TASK REQUIREMENTS:
Leave out the pictures, and reproduce exactly the lines from the line containing "Click the Feb 21, 2021 date" through the final line of the entries.

DATA FOR REVIEW:
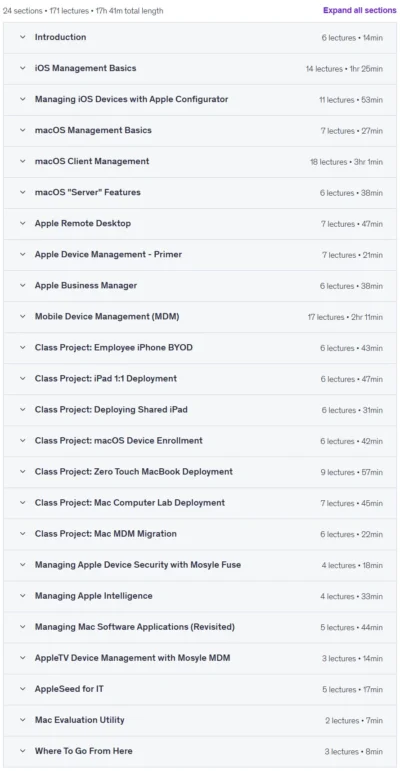Image resolution: width=400 pixels, height=771 pixels.
Task: Expand macOS Management Basics section
Action: 200,130
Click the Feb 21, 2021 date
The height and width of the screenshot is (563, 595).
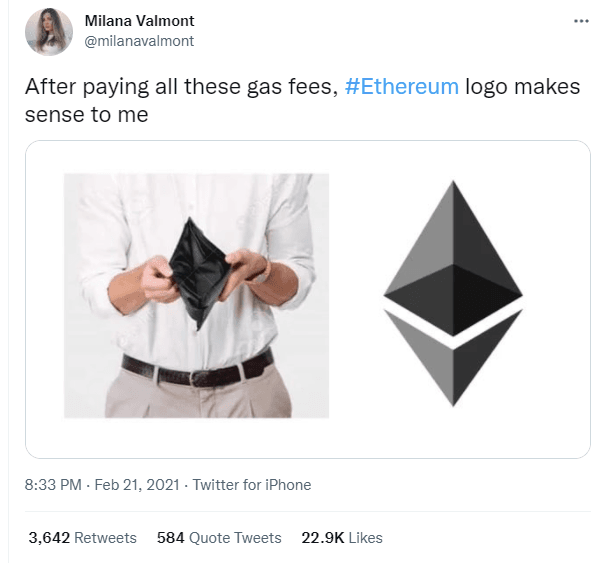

YOUR SOLUTION:
Click the Feb 21, 2021 date
The height and width of the screenshot is (563, 595).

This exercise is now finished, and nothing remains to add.